Wooster and Davis -- Lieutenant Stanton Hall Wooster (April 1, 1895, Connecticut – April 26, 1927) and Lieutenant Commander Noel Guy Davis (December 25, 1891, Salt Lake City, Utah – April 26, 1927) were two United States Navy (USN) airmen who made an attempt to fly the Atlantic Ocean from New York to Paris in the spring of 1927. The men were trying to win the $25,000 Orteig Prize offered by New York hotelier Raymond Orteig for the first nonstop flight between New York and Paris. Competitors for the prize were French World War One ace Rene Fonck and his crew of three, USN Commander Richard Evelyn Byrd, Clarence Chamberlain with plane owner Charles Levine, and a young airmail pilot named Charles Lindbergh. On the Paris side of the Atlantic their competitors were another World War One French ace, Charles Nungesser, and his navigator Francois Coli.
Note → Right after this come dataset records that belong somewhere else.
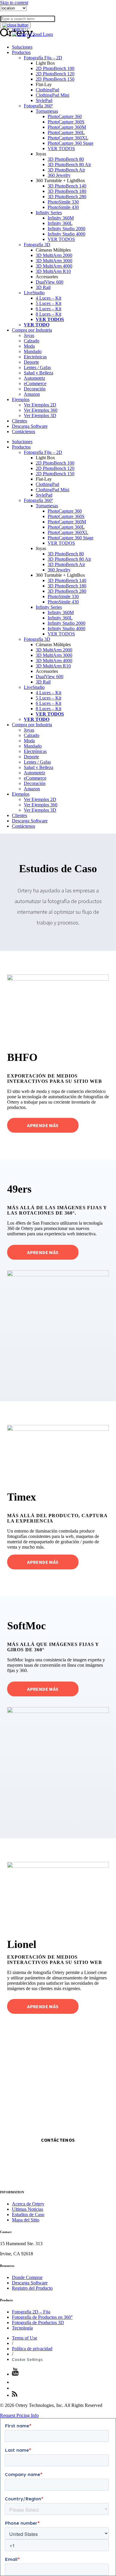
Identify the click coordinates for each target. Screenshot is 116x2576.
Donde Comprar (27, 2277)
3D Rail (43, 287)
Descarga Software (30, 426)
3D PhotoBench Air (66, 169)
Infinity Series (49, 212)
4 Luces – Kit (48, 298)
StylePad (44, 100)
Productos (21, 52)
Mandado (33, 351)
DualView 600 (49, 282)
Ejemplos (20, 399)
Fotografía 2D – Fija (31, 2311)
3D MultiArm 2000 (54, 255)
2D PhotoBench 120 (55, 73)
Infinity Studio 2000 (66, 228)
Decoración (35, 388)
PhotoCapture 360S (66, 121)
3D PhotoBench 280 (67, 196)
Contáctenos (23, 431)
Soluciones (22, 47)
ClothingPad (47, 89)
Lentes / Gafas (37, 367)
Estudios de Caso (28, 2214)
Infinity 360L (60, 223)
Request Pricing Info (19, 2415)
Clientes (19, 420)
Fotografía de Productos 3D (38, 2322)
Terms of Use (24, 2337)
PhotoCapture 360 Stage (70, 143)
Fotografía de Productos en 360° (42, 2317)
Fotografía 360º (38, 105)
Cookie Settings (27, 2360)
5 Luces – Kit (48, 303)
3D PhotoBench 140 (67, 185)
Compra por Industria (32, 330)
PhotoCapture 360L (66, 132)
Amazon (32, 394)
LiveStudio (34, 292)
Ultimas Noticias (27, 2209)
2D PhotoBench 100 (55, 68)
Wooster and Davis flew a Keystone Pathfinder (N-X179) plane called American Legion. Newsreel footage taken of the men and their plane are extant and record the duo's goings-on during that spring of 1927. While testing with a heavy load of gas on April 26, 1927, the Pathfinder lost altitude and crashed on its nose in Virginia, killing both men. The eventual victor of the Orteig prize was Charles Lindbergh three weeks later.